# march of the Penguins



## user3 (Jan 3, 2006)

There was NO way I was going to see this at the movies but we got it on PPV and let me just say I LOVED IT!
I had NO idea Penguins went through so much to just reproduce and keep their young alive.
There was even funny parts and sad parts.
The part where the Penguin fell was too funny!
I know it is wrong to laugh at them but I busted up!

So who else saw this?


----------



## makeup_junkie (Jan 3, 2006)

I actually saw this two nights ago on PPV as well.  I LOVED IT!!  I thought it was really interesting, and loved the part where the penguin fell...I seriously laughed for 10 minutes.  I highly recommend this movie.


----------



## AllINeedIsMac (Jan 5, 2006)

OMG, I want to see it!

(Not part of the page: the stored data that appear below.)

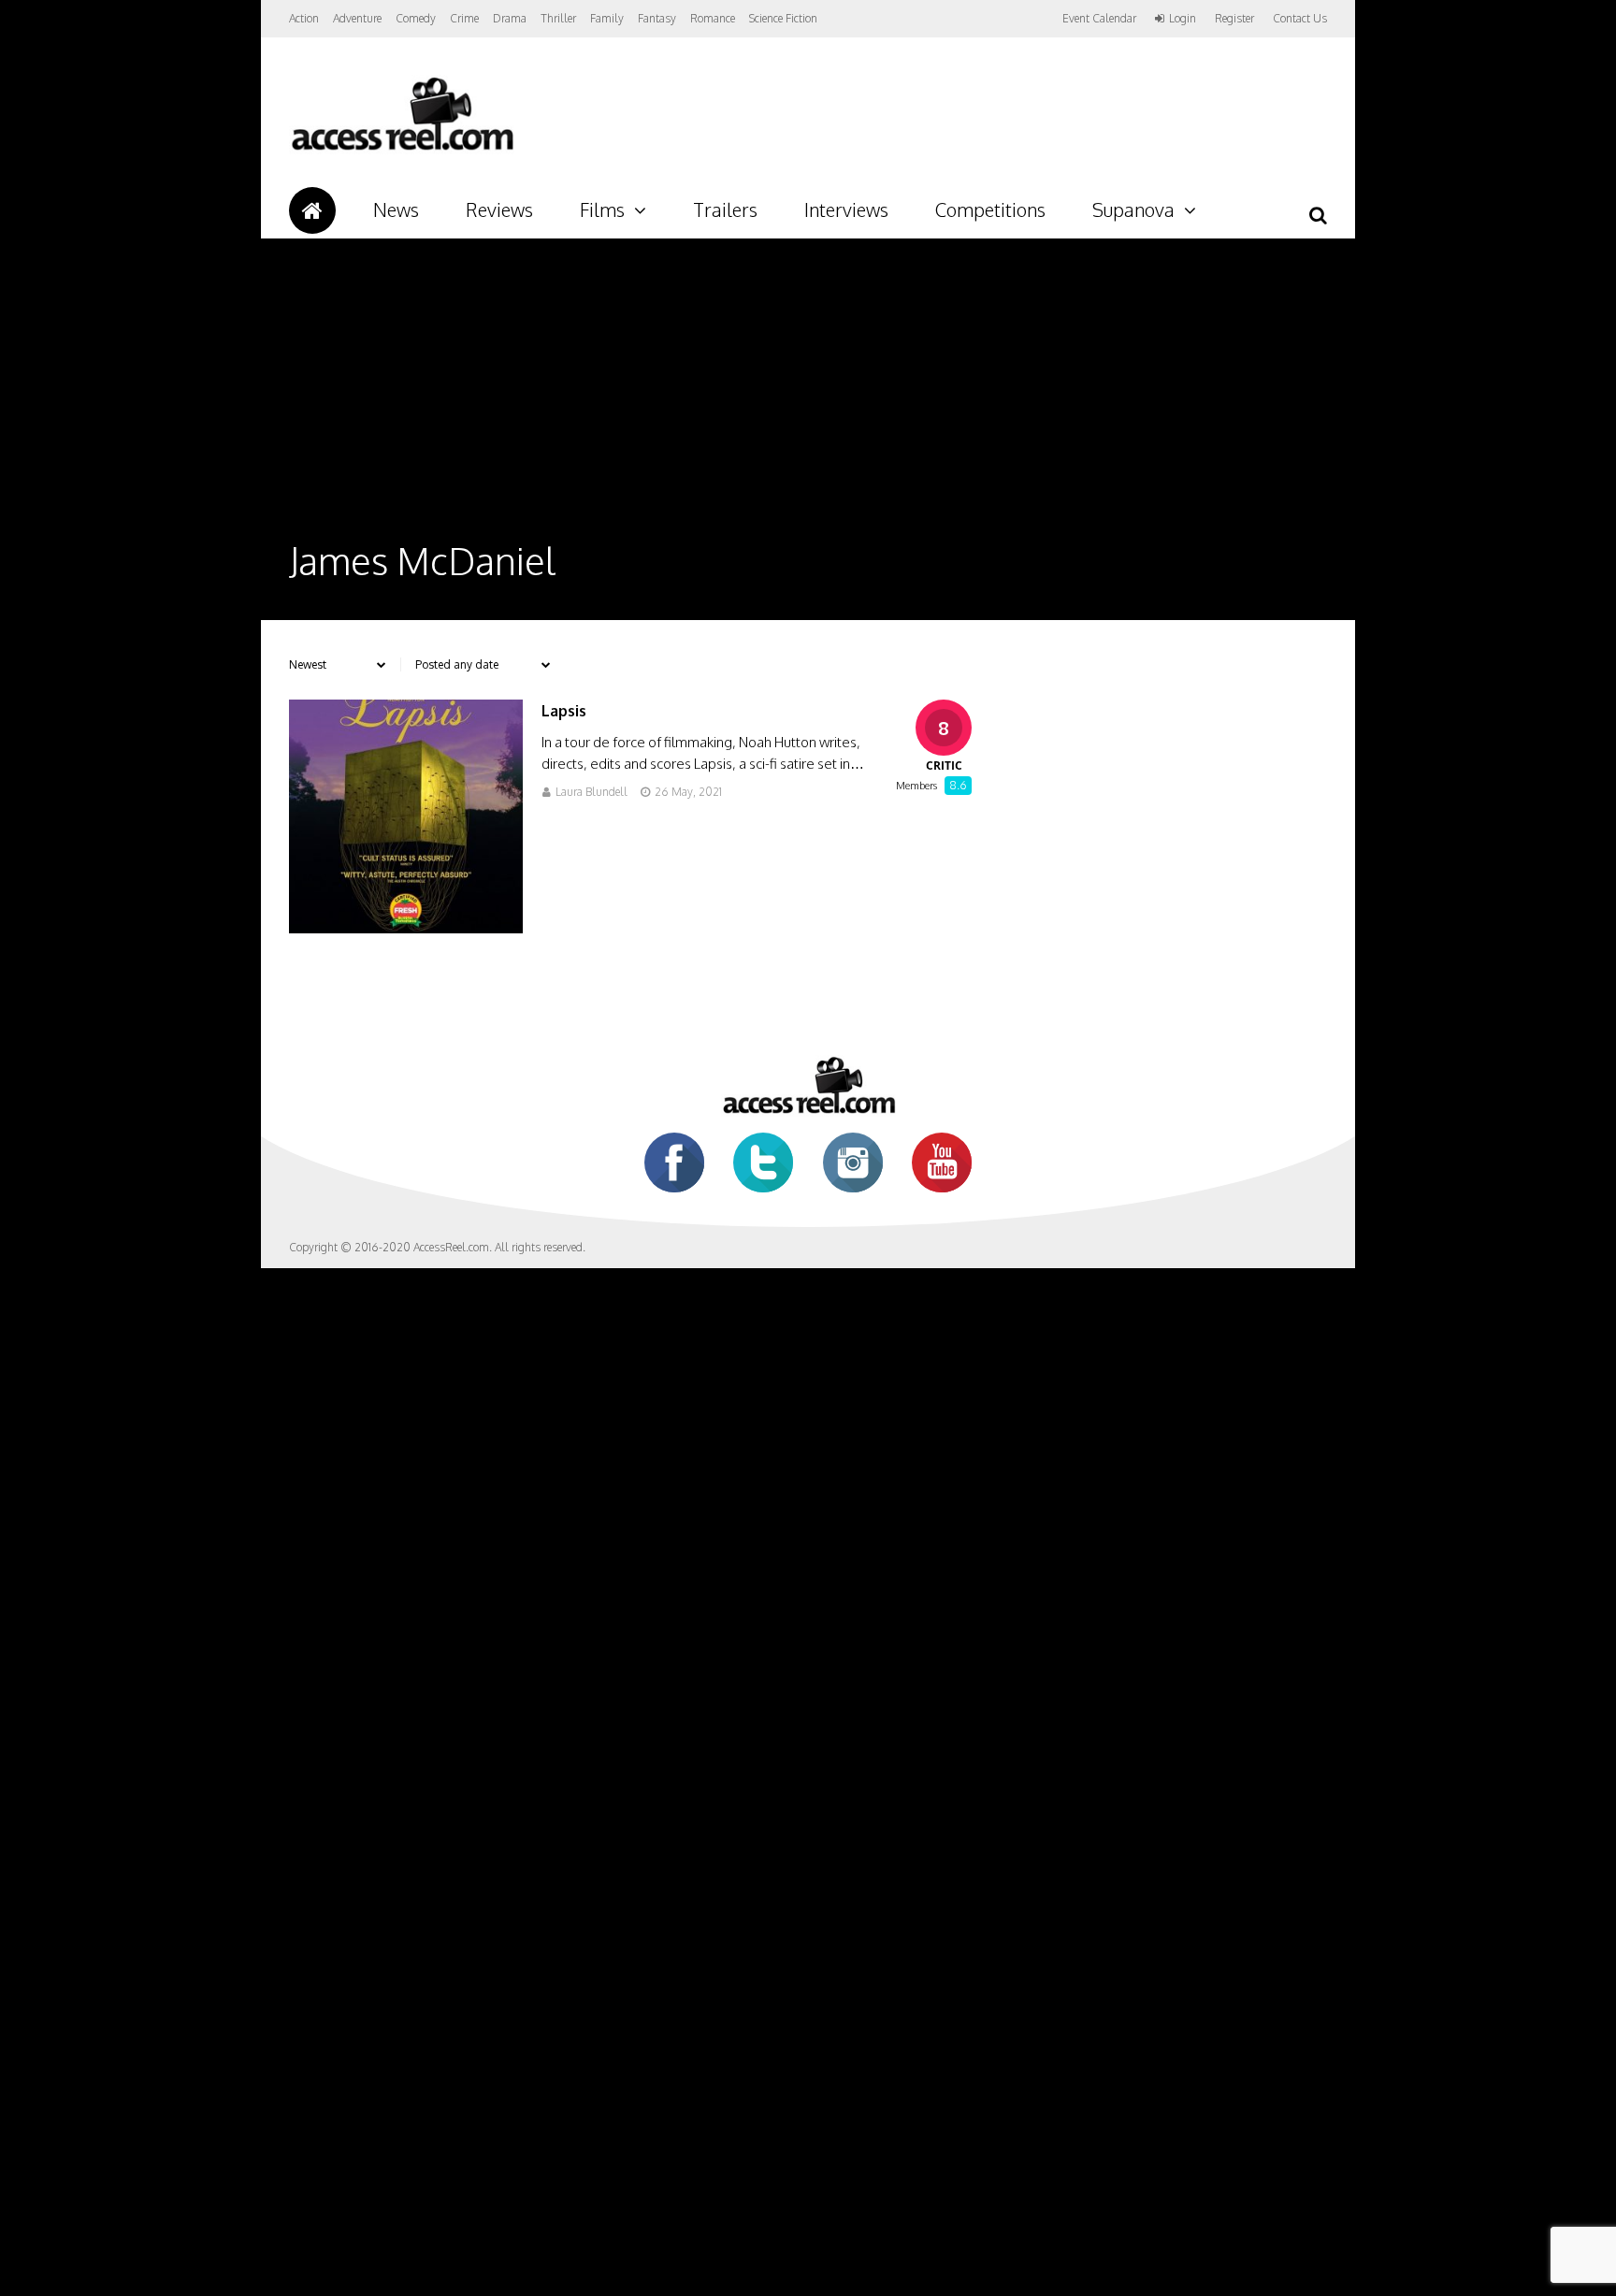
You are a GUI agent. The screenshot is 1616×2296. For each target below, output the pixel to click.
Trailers (725, 209)
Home (312, 210)
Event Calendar (1099, 18)
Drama (510, 18)
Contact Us (1300, 18)
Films (602, 209)
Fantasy (657, 18)
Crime (464, 18)
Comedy (416, 18)
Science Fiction (783, 18)
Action (304, 18)
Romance (712, 18)
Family (607, 18)
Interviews (846, 209)
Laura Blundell (592, 792)
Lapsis (563, 710)
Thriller (558, 18)
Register (1234, 18)
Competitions (990, 209)
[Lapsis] (406, 928)
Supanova (1133, 209)
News (396, 209)
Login (1182, 18)
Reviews (499, 209)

I love movies like this!


----------



## fastcarsandfreedom (Jan 6, 2006)

that movie is so sweet.. the part where the pengu falls prob best part in movie im not gonna lie..lol


----------



## IslandGirl77 (Jan 6, 2006)

This was a great movie. I can't believe that they steal babies too, if their own baby dies. Crazy! Very interesting.


----------



## user3 (Jan 6, 2006)

Quote:

   Originally Posted by *IslandGirl77* 
_This was a great movie. I can't believe that they steal babies too, if their own baby dies. Crazy! Very interesting._

 

I was shocked at that part too! Poor gal, her baby dies and then gets jumped by the others! LOL
When she lost her baby it seemed like she was crying.


----------



## IslandGirl77 (Jan 6, 2006)

They sure did jump her! Fast too! It was kind of sad though.


----------



## stacey (Jan 6, 2006)

My mom bought this movie for Christmas for my oldest son. I still haven't watched it yet though heard a lot of good reviews.


----------



## dreams (Jan 13, 2006)

I LOVED the movie!! Only because I LOVE penguins!!! They are my favourite bird of all time...!!!! I'm going to adopt a penguin when I'm older....

I didn't like the sad parts...I had tears in my eyes...


----------